« Il est devenu difficile de refuser l’hypothèse que ce sont des éruptions volcaniques rares et extrêmes qui sont responsables de ces moments où se réoriente complètement l’évolution des espèces, où c’est le plus chanceux plutôt que le mieux adapté qui survit. ». Vincent Courtillot, géophysicien, directeur de l’Institut Physique du Globe de Paris.
- Vidéo de la conférence de Vincent Courtillot : Éruptions volcaniques, changement climatique global et évolution des espèces : des dinosaures, de leur disparition et de notre avenir sur cette planète (dans le cadre du cycle « Les défis scientifiques du 21e siècle » filmés en partenariat par le CNRS/ccsd-IN2P3 le 17 janvier 2006).
- Ecouter et télécharger (fichier audio seul) la conférence de Vincent Courtillot : Les éruptions volcaniques et la disparition des espèces (source : Canal Académie, première radio académique francophone sur internet).
« Il y a 65 millions d’années, la terre a connu la plus célèbre de ces extinctions avec la disparition de tous les dinosaures qui avaient régné sur Terre depuis 150 millions d’années (les oiseaux qui en descendent eux ont survécu).(…) Toutes les espèces naissent, évoluent et s’éteignent ou sont remplacées par d’autres. L’extinction est une élément naturel de la courbe de l’évolution. » explique le directeur de l’IPGP dans son exposé. « A la fin de l’ère primaire, disparaissent les dinosaures. L’évolution reprend ensuite de plus belle. Evolution interrompue par des moments différents, catastrophiques. ». Selon M. Courtillot, l’hypothèse de l’impact d’un gros astéroïde (la thèse de la météorite des Alvarez père et fils qui rencontre un grand succès depuis 25 ans), bien que convaincante n’explique pas tout : « Les éruptions des traps, marqueurs de toutes les grandes phases de la tectonique des plaques et de l’anoxie des océans, ont ponctué le ballet de la dérive des continents. Une météorite peut causer un gros impact, mais pas d’extinction. Les éruptions, elles, peuvent provoquer des extinctions massives. ». De plus, la chute de la météorite serait survenue après l’éruption volcanique : « Il y a une corrélation entre l’âge des traps et l’âge des extinctions en masse des espèces » précise-t-il.
L'humanité a connu plusieurs éruptions catastrophiques comme celle du plateau du Deccan en Inde ou du Laki en Islande, qui ont eu des impacts considérables.
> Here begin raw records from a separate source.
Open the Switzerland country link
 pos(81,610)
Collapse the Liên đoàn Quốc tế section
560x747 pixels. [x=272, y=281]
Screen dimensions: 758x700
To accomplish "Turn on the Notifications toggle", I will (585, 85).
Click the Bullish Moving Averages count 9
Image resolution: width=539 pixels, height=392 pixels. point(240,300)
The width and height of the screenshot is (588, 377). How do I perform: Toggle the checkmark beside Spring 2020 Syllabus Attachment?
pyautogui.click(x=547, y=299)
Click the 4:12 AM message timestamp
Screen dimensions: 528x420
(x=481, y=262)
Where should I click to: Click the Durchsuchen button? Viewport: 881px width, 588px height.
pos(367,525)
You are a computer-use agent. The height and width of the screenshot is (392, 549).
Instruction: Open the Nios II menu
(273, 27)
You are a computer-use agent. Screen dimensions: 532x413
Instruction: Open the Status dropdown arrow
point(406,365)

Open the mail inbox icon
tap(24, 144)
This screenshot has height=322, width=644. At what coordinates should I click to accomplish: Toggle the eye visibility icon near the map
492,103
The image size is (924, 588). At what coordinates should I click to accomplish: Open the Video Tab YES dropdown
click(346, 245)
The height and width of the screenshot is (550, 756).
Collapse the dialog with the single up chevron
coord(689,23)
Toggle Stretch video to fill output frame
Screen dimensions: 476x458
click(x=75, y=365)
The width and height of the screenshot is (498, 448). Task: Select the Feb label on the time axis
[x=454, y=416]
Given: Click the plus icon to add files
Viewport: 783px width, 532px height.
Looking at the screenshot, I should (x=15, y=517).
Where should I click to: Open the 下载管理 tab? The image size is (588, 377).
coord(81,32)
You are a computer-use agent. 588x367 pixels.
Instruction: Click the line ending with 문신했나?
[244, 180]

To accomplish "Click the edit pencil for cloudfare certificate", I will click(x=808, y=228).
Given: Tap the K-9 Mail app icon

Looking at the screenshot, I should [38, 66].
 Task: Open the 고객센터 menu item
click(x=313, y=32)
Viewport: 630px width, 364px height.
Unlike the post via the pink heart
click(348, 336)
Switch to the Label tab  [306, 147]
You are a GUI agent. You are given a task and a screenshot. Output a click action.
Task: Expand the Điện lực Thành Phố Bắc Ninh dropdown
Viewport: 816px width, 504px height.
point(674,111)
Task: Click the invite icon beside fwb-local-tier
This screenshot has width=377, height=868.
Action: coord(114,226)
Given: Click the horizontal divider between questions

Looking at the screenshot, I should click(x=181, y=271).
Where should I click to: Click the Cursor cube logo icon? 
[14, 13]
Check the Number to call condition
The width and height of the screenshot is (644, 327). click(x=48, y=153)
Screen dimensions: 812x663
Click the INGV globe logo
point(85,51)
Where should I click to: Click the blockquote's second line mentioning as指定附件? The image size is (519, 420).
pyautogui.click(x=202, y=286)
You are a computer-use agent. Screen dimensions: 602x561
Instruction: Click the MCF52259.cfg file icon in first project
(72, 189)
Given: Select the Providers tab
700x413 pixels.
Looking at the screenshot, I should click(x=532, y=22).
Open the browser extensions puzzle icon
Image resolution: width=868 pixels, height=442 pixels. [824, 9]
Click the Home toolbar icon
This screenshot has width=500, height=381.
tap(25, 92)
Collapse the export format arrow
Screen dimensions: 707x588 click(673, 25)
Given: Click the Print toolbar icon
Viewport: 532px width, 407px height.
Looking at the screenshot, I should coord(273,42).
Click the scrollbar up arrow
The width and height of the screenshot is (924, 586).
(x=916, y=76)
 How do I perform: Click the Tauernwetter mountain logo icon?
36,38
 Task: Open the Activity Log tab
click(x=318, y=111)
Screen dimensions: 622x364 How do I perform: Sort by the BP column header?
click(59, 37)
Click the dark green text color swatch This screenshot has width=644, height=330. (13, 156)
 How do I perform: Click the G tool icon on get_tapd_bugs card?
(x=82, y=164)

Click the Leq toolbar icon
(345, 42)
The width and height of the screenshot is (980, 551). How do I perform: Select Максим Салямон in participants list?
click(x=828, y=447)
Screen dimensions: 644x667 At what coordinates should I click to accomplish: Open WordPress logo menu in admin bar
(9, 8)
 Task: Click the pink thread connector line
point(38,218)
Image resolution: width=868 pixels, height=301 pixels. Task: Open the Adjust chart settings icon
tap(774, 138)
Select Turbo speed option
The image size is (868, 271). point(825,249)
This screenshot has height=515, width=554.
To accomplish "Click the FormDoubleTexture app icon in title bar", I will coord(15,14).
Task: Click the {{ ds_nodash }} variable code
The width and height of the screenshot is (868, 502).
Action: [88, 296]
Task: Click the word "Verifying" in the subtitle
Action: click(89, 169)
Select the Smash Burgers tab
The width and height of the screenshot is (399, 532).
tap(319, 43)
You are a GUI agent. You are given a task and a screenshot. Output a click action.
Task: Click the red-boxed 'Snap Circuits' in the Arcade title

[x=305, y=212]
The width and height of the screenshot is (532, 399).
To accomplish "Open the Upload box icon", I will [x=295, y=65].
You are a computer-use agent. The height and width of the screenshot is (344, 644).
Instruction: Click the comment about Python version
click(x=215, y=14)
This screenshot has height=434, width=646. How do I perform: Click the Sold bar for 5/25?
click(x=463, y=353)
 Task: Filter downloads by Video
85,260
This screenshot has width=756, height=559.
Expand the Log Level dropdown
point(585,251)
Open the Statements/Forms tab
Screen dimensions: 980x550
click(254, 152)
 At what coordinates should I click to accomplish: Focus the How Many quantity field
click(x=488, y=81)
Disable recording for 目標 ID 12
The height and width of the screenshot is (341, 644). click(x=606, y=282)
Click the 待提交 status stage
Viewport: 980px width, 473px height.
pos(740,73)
En Angleterre et en France à la fin du XVIII° siècle, le Laki (1783-1784) a provoqué une véritable catastrophe écologique et humaine en rejetant, dans l’atmosphère, des acides sulfuriques toxiques, du soufre, du chlore, du fluor et du gaz carbonique… avec pour effet de modifier de façon majeure le climat en créant du froid en surface et du chaud en altitude (la stratosphère se réchauffe, mais la chaleur n’arrive pas en bas) ce qui a diminué le rayonnement solaire et plongé tout l’hémisphère nord dans des brouillards acides persistants. Un événement qui a eu des conséquences désastreuses (pic exceptionnel du taux de mortalité pendant plusieurs mois, brouillards acides, pourriture des feuilles, baisse de l’efficacité du rayonnement solaire, refroidissement brutal,…) et sans équivalent depuis 1783 fort heureusement !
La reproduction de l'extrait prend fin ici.